A qualidade do ensino superior não depende apenas dos currículos, das infra-estruturas ou dos investimentos públicos. Depende, sobretudo, da capacidade dos docentes de transformar conhecimento especializado em aprendizagem efectiva. Apesar disso, muitas universidades continuam a valorizar quase exclusivamente os títulos académicos, relegando para segundo plano as competências pedagógicas necessárias ao exercício da docência.
Artigo de opinião de Carlos Conceição, docente universitário, sociólogo e PhD em Ciências da Religião.É inegável que a formação científica constitui um requisito fundamental para quem lecciona no ensino superior. Contudo, dominar uma área de conhecimento não significa, automaticamente, saber ensinar. A docência universitária exige capacidades específicas de comunicação, planeamento pedagógico, avaliação e acompanhamento dos estudantes. Sem estas competências, corre-se o risco de transformar as salas de aula em espaços de mera transmissão de conteúdos, sem promover reflexão crítica, criatividade ou autonomia intelectual.
Autores como Paulo Freire e Marcos Masetto defendem que o professor deve assumir um papel activo na construção do conhecimento, criando condições para que os estudantes participem de forma crítica no processo educativo. Esta perspectiva ganha particular relevância num momento em que as universidades procuram formar profissionais capazes de enfrentar problemas complexos e contribuir para o desenvolvimento do país.

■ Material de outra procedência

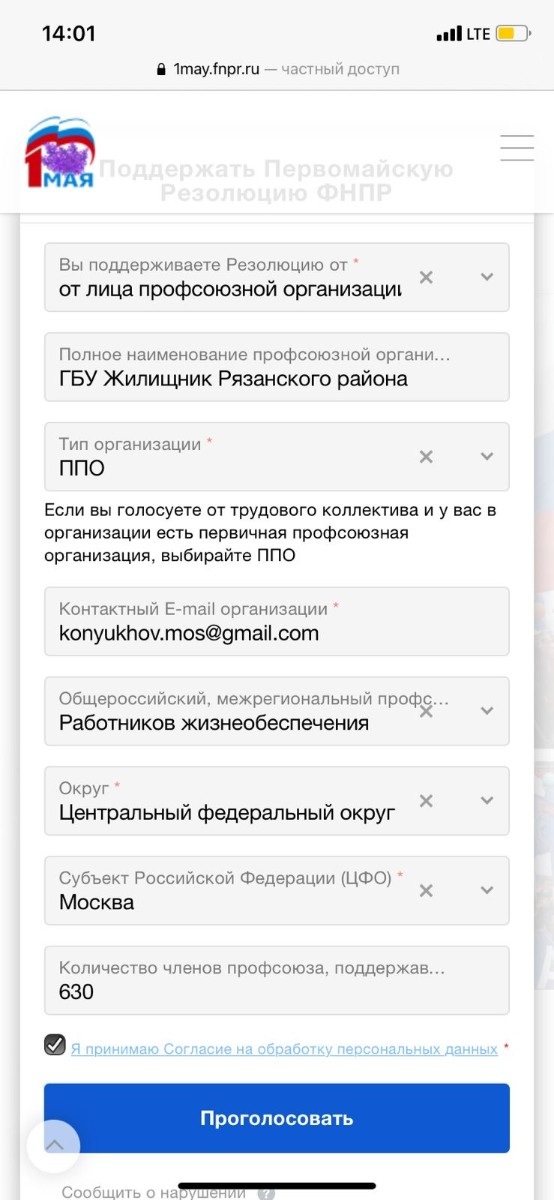Tap the round scroll-to-top arrow button
554x1200 pixels.
pos(53,1146)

Profissionalização da docência universitária
Em Angola, o crescimento do ensino superior nas últimas décadas trouxe novos desafios. O aumento do número de instituições e de estudantes exige docentes cada vez mais preparados para responder às exigências de uma sociedade em constante transformação. Neste contexto, a formação pedagógica contínua deixa de ser um complemento e passa a constituir uma necessidade estratégica para a melhoria da qualidade do ensino.
Por essa razão, discutir a profissionalização da docência universitária deve fazer parte da agenda do ensino superior. Valorizar a investigação científica é importante, mas investir na formação pedagógica dos docentes é igualmente essencial. Afinal, a missão da universidade não se resume à produção de conhecimento; passa também pela capacidade de o transmitir de forma eficaz às novas gerações.